This Sunday I’m out with Dash Shaw, artist and animator, author of Cosplayers, Doctors, New School and Bottomless Belly Button. His latest effort is the animated movie My Entire High School Sinking Into the Sea. Like his Wikipedia page says: «His comics are known for their emphasis on emotional, lyrical logic and innovative design».

arsene

This is a page from Arsene Schrauwen by Olivier Schrauwen. I wanted to pick something recent, by a cartoonist closer to my age, just because we already know that the greats are great (Krazy Kat, Ware, Bechdel — I love them too), but there is a lot of newer work that deserves discussion as well. This book came out in 2014 and, as a cartoonist, it really exhilarated me. It was a single, sophisticated narrative that carried a lot of ideas and questions. It didn’t provide trite observations or conclusions, or regurgitate preexisting plans or genres. He chased his own vision, devoted to the book for its own sake, with remarkable discipline. It was complicated and messy, but also a single, whole piece. This was a mature, experimental novel, made by someone working at a completely self-imposed, extremely high level.

Also, you asked for a single page, and this one is radically important to the book… In one page, everything that happened before is cast in a different light. What was a surreal tale, was actually reality, but filtered through Arsene’s (unreliable) eyes. We realize that this book is about our world, not a fantasy world. The colors have become naturalistic. A vendor sells leopard skins, which was previously a fantastical creature in the story; and the vendor is drawn in a more naturalistic way than we saw him before, when strangers were drawn with circle heads (one man begins drawn with a circle head and then becomes a more specifically delineated man — a bespectacled Caucasian with a mustache — as the reader learns more about him.) Arsene now speaks the same language as the locals, which he did not before.

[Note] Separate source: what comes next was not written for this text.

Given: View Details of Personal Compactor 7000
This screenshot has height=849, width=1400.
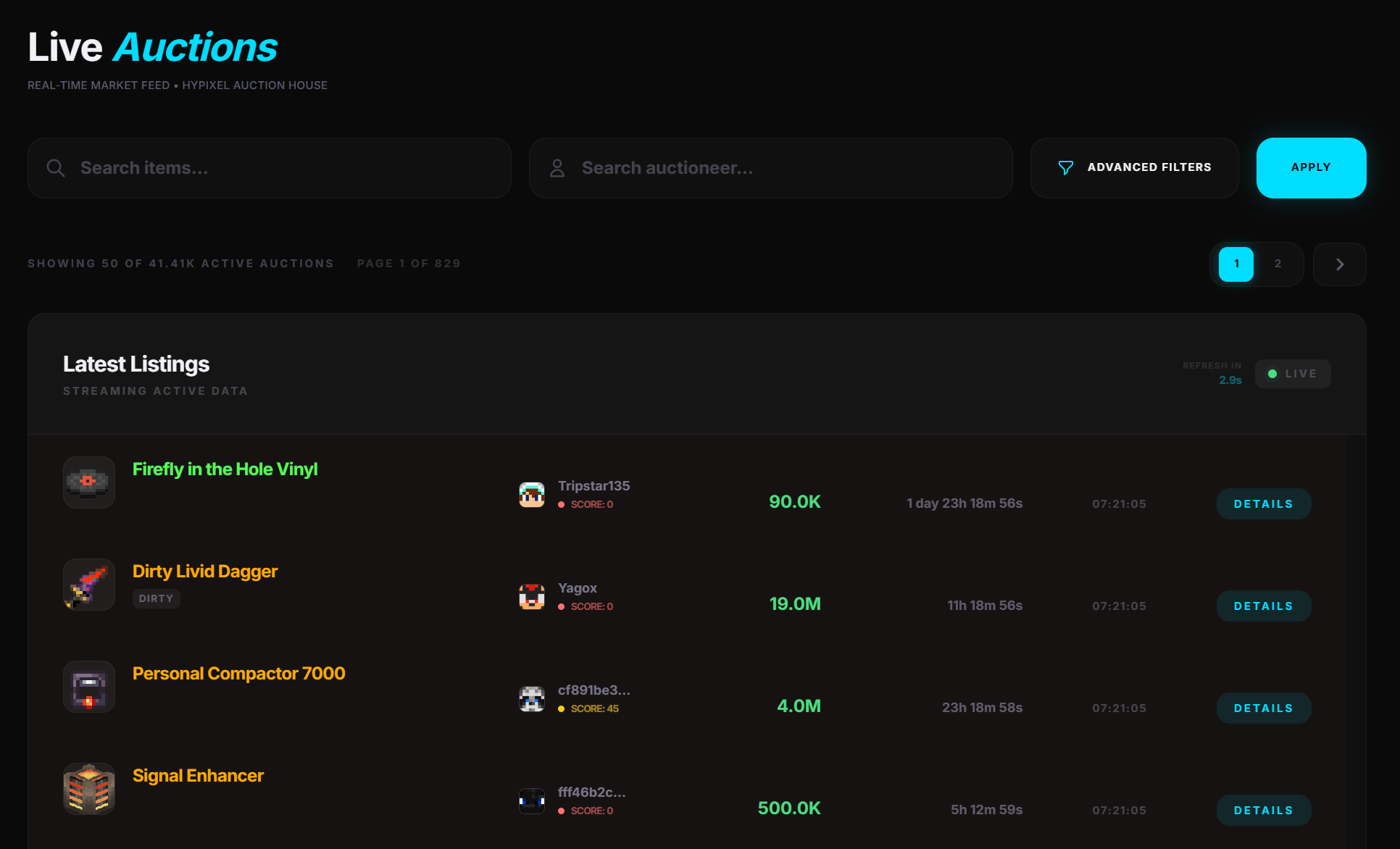Looking at the screenshot, I should [x=1263, y=708].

So, in one page, the reader’s understanding of the meaning of the book shifts, and we concurrently see the shift that the main character has undergone.

Plus, this is all done in a subtle manner. It’s just six panels of a man at a street vendor speaking in a language we don’t know. It’s one of the least formally unusual pages in the book, which I believe was intentional. If something so seismic was done in a bizarre manner, it’d be “hot on hot.” The cartoonist knew to play it “cool” for such an important scene.

What’s the meaning of the book for you?

I appreciate that the book is messy. It’s not executing a game plan. The covers of the book poke fun at discerning what the book itself is “about.” “Is it about this, or about this?” I think it’s an exploratory book, that’s circling around the idea of someone being in a foreign culture and still being inside of their own head. So it’s about opening up to the larger world. Also, in an obvious way, it’s about speculating on your family history… The book begins and ends with Olivier explaining how facially he is similar to his grandfather, and there’s a running plot line that hints that it’s about his parent’s birth, although that finally derails in an interesting way. The premise of the book being the author’s grandfather was both silly (because it clearly didn’t have to be his grandfather), but I also found it very moving, and I was surprised by how moving it was, since it’s such a simple framing device.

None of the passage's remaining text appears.